§ **Aşağıdakileri tamamlayın**:
1. BPA metnine göre BPA maruziyetinde hipotalamik etkilenim olmadığı sonucuna neden varılmıştır?
2. BPA metnine göre:
(a) In vitro çalışmalarda BPA'nın hangi genlerin ekspresyonunu etkilediği gösterilmiştir?
(b) Erken dönemdeki BPA maruziyetiyle neler kesintiye uğramıştır?
(c) Erişkin dönemdeki BPA maruziyeti ne tür değişikliklerle sonuçlanmıştır?
3. BPA metnini son cümlesinden sonrasını yazarak sürdürün.

§ **Seçilmiş alıntı**:

________________________

Ek olarak, bazı in vitro çalışmalarda BPA’nın sirkadyen saat genlerinin ekspresyonunu etkilediği de gösterilmiştir.

Overler üzerindeki etkisi

BPA’nın oositler üzerindeki etkileri çeşitli hayvanlar üzerinde çalışılmıştır. BPA maruziyeti sonrası LH ve FSH beta alt-ünitelerinde artış görülmüş ancak gonadotropinlerin etkilenmediği, dolayısıyla hipotalamik etkilenim olmadığı sonucuna varılmıştır. Ovarian farklılaşmayı etkilediği, ek olarak FSH beta ekspresyonunu azaltarak ovarian gelişmeyi baskıladığı ve bunun ovarian hipotrofiyle sonuclandığı gözlenmiştir. Erken dönemde BPA maruziyeti ile ovarian büyümenin ve folikulogenezin kesintiye uğradığı görülmüştür. Erişkin dönemde BPA maruziyeti epigenetik değişikliklerle sonuçlanmış ve folikül atrezisi, oosit olgunlaşmasında rol olarak bazı genlerin down-regülasyonu görülmüş.

________________________

§ **Sağlanan bilgiler**:
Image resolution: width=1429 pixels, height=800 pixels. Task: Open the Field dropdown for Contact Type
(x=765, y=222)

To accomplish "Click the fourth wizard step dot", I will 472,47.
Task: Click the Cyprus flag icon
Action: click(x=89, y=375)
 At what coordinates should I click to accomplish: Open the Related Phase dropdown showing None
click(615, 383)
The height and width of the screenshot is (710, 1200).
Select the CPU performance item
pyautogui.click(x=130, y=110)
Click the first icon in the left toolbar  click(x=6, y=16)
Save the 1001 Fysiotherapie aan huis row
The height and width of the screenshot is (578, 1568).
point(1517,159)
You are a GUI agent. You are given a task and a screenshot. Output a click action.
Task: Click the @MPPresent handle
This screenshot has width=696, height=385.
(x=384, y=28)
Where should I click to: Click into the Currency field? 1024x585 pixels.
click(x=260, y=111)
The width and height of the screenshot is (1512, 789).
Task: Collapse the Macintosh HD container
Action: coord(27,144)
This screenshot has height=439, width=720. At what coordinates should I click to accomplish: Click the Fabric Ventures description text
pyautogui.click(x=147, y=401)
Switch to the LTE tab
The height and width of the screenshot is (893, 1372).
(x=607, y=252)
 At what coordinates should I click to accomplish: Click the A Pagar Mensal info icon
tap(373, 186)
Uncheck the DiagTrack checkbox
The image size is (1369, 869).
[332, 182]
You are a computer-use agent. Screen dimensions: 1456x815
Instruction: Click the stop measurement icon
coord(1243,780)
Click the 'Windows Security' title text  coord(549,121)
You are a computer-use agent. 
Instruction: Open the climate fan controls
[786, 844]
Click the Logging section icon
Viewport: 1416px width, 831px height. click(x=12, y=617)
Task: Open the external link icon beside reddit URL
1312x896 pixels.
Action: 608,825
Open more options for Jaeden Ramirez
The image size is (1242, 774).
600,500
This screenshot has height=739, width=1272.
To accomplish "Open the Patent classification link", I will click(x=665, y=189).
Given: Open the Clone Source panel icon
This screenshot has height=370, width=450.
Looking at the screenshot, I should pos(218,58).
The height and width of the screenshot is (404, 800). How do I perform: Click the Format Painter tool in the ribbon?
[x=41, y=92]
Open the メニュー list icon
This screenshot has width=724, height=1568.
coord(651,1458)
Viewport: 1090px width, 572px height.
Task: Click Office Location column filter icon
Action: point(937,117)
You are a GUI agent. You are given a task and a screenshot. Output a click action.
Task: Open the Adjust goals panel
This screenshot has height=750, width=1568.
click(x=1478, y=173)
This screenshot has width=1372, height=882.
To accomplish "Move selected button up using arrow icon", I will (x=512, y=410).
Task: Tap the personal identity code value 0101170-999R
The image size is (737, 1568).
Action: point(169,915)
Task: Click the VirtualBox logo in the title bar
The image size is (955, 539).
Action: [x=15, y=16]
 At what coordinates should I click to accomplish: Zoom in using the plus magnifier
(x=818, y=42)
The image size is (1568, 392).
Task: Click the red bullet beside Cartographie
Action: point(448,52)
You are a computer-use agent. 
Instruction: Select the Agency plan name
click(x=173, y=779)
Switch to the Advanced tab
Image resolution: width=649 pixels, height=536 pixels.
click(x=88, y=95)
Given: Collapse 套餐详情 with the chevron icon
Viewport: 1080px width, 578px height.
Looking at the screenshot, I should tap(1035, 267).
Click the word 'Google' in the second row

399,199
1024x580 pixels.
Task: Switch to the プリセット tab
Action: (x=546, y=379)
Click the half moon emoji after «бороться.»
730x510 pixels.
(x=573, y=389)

________________________

§ **Yanıtlar**:
1. BPA maruziyeti sonrasında LH ve FSH beta alt-ünitelerinde artış görülmüş, ancak gonadotropinler etkilenmemiştir. Hipotalamik etkilenim olmadığı sonucu, gonadotropinlerin etkilenmemesine dayanır.

2.
(a) Sirkadyen saat genlerinin.
(b) Ovarian büyüme ve folikulogenez.
(c) Epigenetik değişikliklerle.

3.
Gebe farelerin oral BPA maruziyeti sonrası primordial folikül oluşumu inhibe olmuş, kromozomal defektlere ve anöploidiye yatkınlık oluşmuş, mayotik profaz ve folikül oluşumu inhibisyonunda değişiklikler görülmüş. Postnatal dönemde de BPA maruziyeti ile benzer sonuçlar görülmüş, primordiyal folikül havuzunda oosit oluşumu azalması ve inhibisyonu gözlenmiştir.

BPA maruziyeti ile polikistik over sendromu (PCOS) arasında ilişki olabileceği düşünülmüştür. İnsanlarda yapılan bazı çalışmalarda serum androjen düzeyleriyle birlikte serum BPA düzeyleri de yüksek bulunmuştur. Hayvanlarda yapılan bir çalışmada neonatal dönemde BPA maruziyeti sonrası erişkinlikte PCOS- benzeri sendrom ortaya çıkmıştır. Bu çalışmaya göre BPA ovarian steroidogenezi etkileyebilir, yaşamın erken döenminde kritik bir evrede maruz kalınırsa geri dönüşsüz değişiklikler yaratabilir.

Uterus üzerindeki etkileri

BPA’nın endometriyal kanseri tetikleyici rolü olduğundan şüphelenilmiştir ve yakın zamanda yapılan bir meta-analiz bu hipotezi destekler yöndedir.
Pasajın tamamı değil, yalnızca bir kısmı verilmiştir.